Cette intervention de Slotkin-Rose est effectivement révélatrice, comme le signale WSWS.org, qui a été très documenté et très attentif à ce point précis des élections de novembre 2018, – c’est-à-dire, pour employer les mots justes, la pénétration des parlementaires démocrates par des représentants quasi-officiels du DeepState. Rien que cette initiative de novembre 2018 montrait que le susdit DeepState s’inquiétait fortement du désordre formidable installé au cœur du pouvoir washingtonien ; l’intervention de Slotkin-Rose montre que l’inquiétude ne fait qu’augmenter.

(Comme le signale WSWS.org, la situation est loin d’être “ridicule” pour son importance, même si elle peut être jugée de la sorte par rapport aux intérêts des USA, du pouvoir washingtonien, du Système, etc. « La réunion à huis clos du caucus démocrate de la Chambre des représentants [hier, avant la “rencontre” de la Maison-Blanche] aurait révélé des divisions quant à la question de savoir s'il y avait lieu de pousser immédiatement à la destitution, bien qu'il y ait eu quasi unanimité d’appréciation sur le fait que les motifs juridiques de la destitution, – crimes et délits graves, – sont sans aucun doute fondés et avérés. Environ deux douzaines de démocrates à la Chambre ont lancé des appels publics à la destitution, y compris, plus récemment, les coprésidents du Congressional Progressive Caucus, Mark Pocan du Wisconsin et Pramila Jayapal de l'État de Washington. »)

Si l’on résume, l’on constate :

• Que les démocrates de la Chambre sont à peu près unanimes pour juger qu’une procédure de destitution est complètement justifiée, mais divisée sur l’opportunité de la lancer tout de soute, ou plus tard, ou pas du tout ?

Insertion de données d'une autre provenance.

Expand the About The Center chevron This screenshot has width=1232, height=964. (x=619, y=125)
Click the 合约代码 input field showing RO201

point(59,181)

• Que la direction démocrate (Pelosi), partisane d’attendre, a bien du mal à tenir, d’autant qu’elle est poussée “dans les cordes” par la brutalité de Trump ;

• Que le DeepState a certes placé ses gens à l’intérieur du parti démocrate pour tenter de contrôler l’opposition à Trump et le désordre qui va avec, mais ces gens ne sont pas parvenus à obtenir un résultat satisfaisant (tout comme le DeepStaten’est pas parvenu à contrôler Trump avec ses trois généraux, – Kelly, Mattis et McMaster, – virés depuis) ; leur intervention marque effectivement l’impuissance du DeepStatedevant la prolifération du désordre en songeant à la catastrophique bombe nucléaire que serait une procédure de destitution contre Trump.

Ainsi, Washington D.C. est plus que jamais “D.C.-la-folle”, absolument incontrôlable, dévalant la pente de son effondrement sans que personne ne puisse la freiner. Le DeepState n’est infiltré là-dedans, au su et au vu de tout le monde, que pour mieux mesurer les effets de sa complète incompétence.